Roadblocks in the judicial system.
In cases where a child died at the hands of another, parents often grapple with unexpected roadblocks when they attempt to get justice or compensation.
In the state of Washington, for example, parents can’t sue for wrongful death when their adult child dies. Some are pushing for a change to the law.
In Maryland, parents are battling a system where soliciting murder is a misdemeanor, which means offenders face fewer consequence for their crimes.
Across the country, federal child safety protection laws aren’t enforced in the same way in all states, leaving some families with no criminal recourse when their child dies while being watched by a childcare provider who is exempt from the rules.
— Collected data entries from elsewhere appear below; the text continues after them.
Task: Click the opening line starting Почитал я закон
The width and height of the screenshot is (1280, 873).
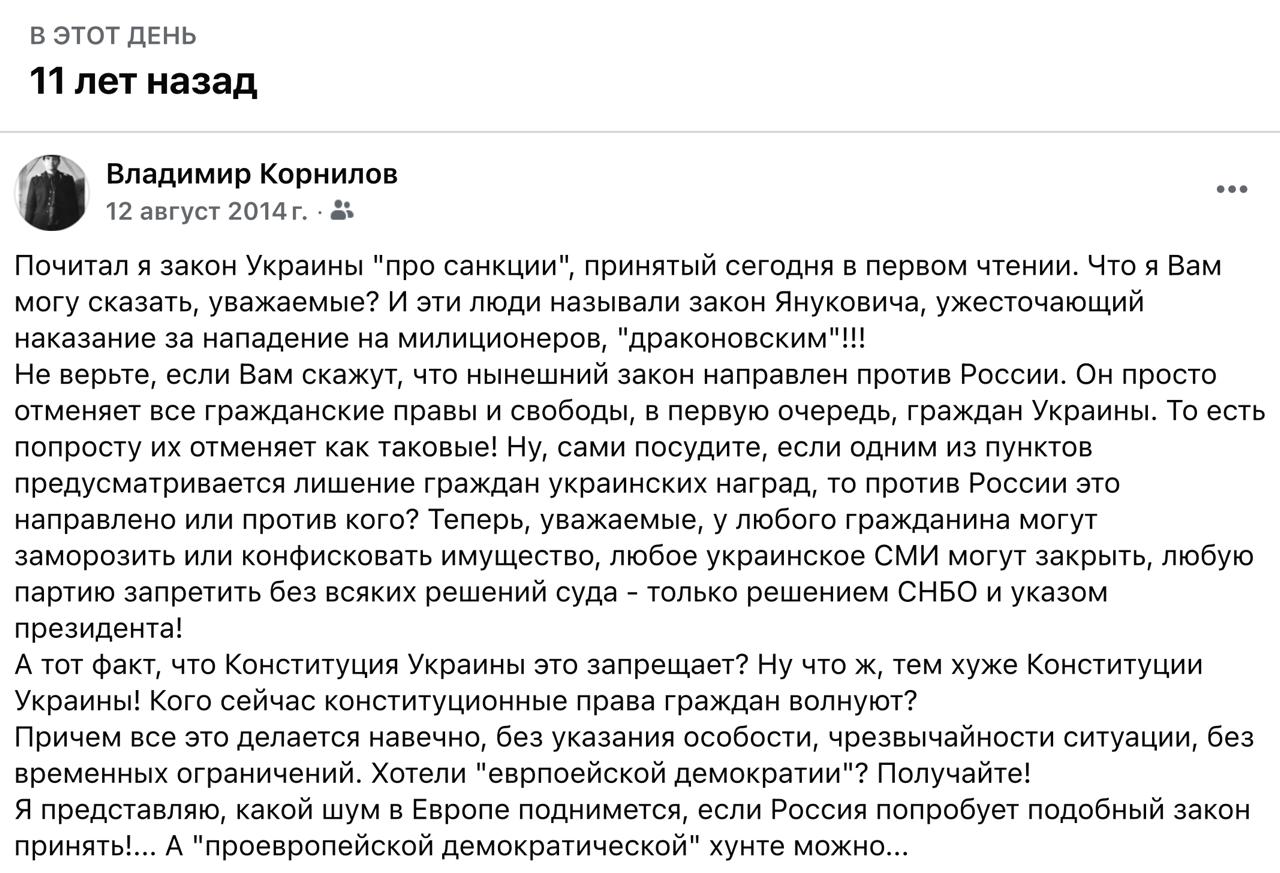Action: (618, 266)
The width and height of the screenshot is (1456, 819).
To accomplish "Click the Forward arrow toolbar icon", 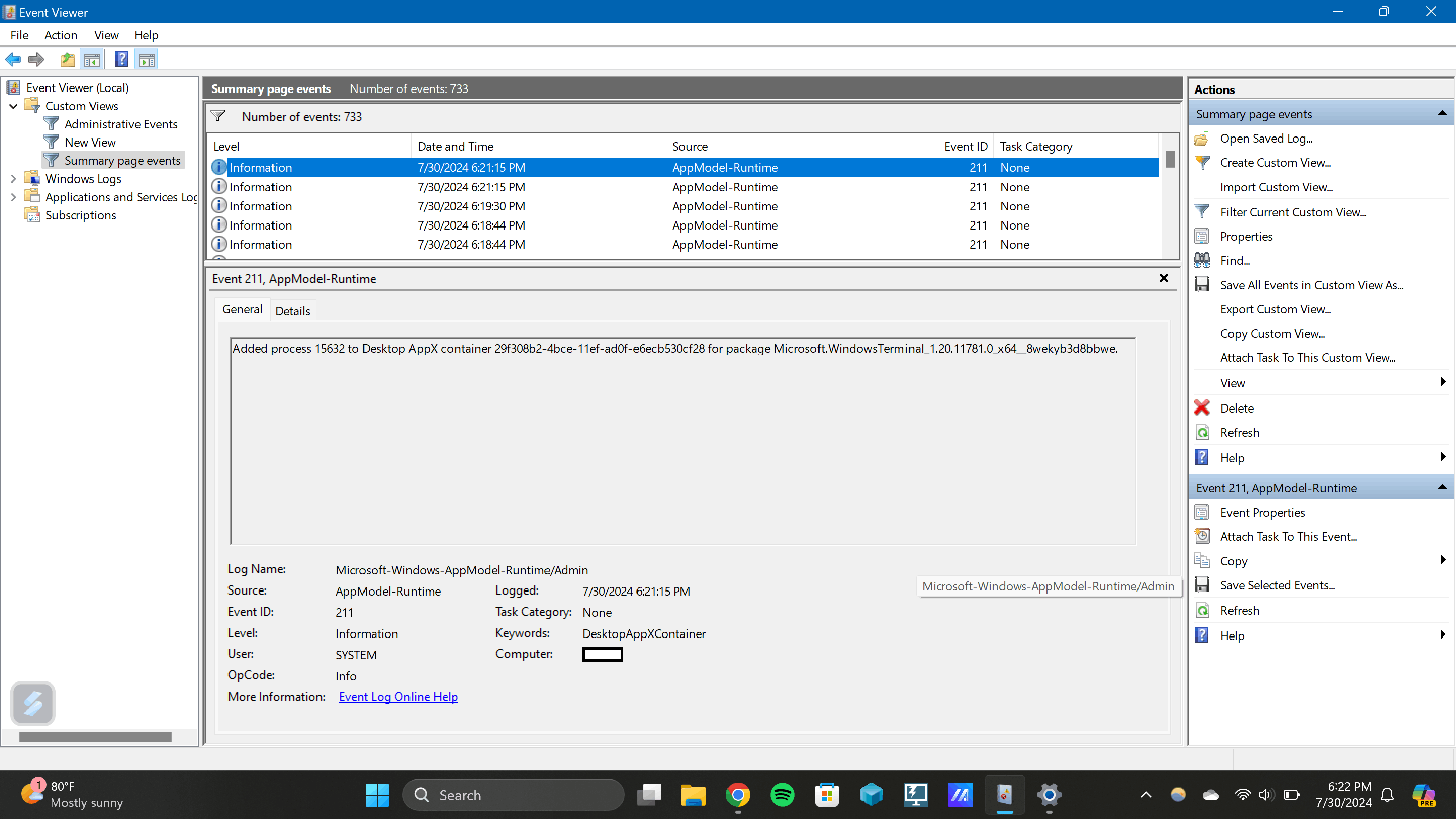I will 36,59.
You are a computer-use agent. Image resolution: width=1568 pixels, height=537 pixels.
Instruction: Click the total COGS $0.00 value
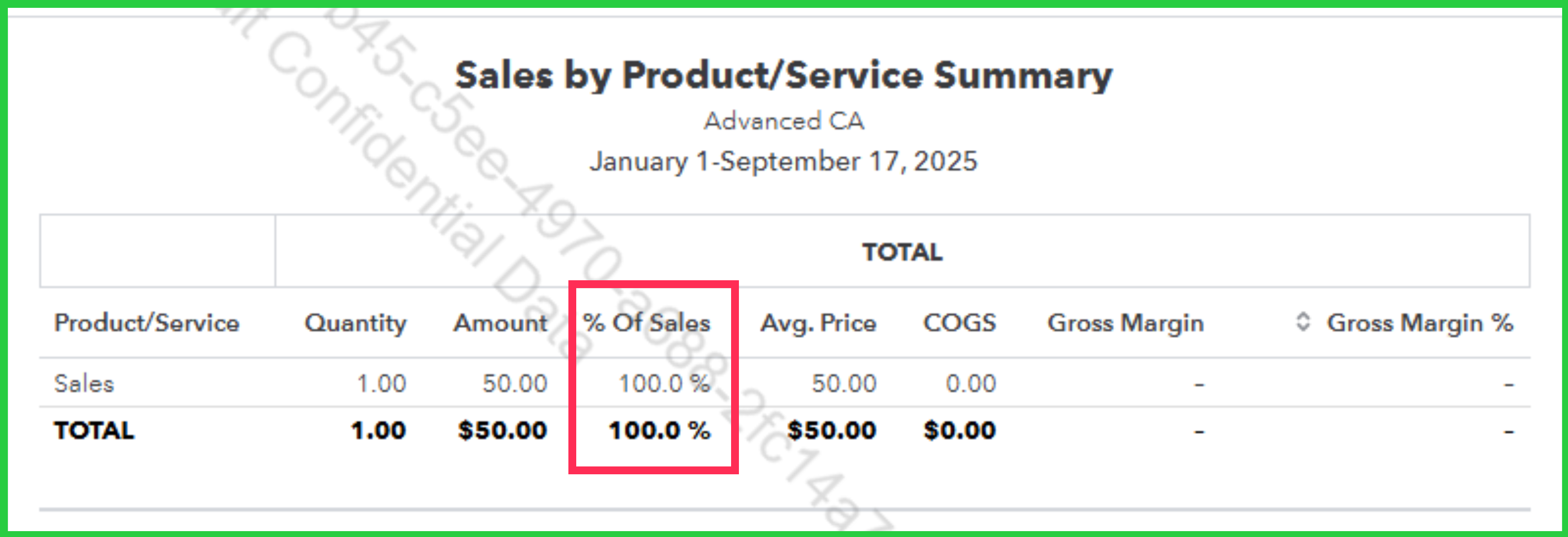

And the Wall Street Journal recently uncovered issues with Care.com, the popular online platform for families seeking care for children and the elderly. The newspaper found incorrect listings for hundreds of day care centers that claimed to have state licenses and nine caregivers with criminal records who committed additional crimes while they were watching children or the elderly. In one case, twins died at a day care center that wasn’t properly licensed. District attorneys in California are now investigating the platform.
At Evermore, these are the kinds of experiences we hope to put into focus for our nation’s lawmakers and changemakers. Parents will never “get over” the death of a child. But, as a society, we should make every effort to make their path through the rest of their own lives just a little bit easier.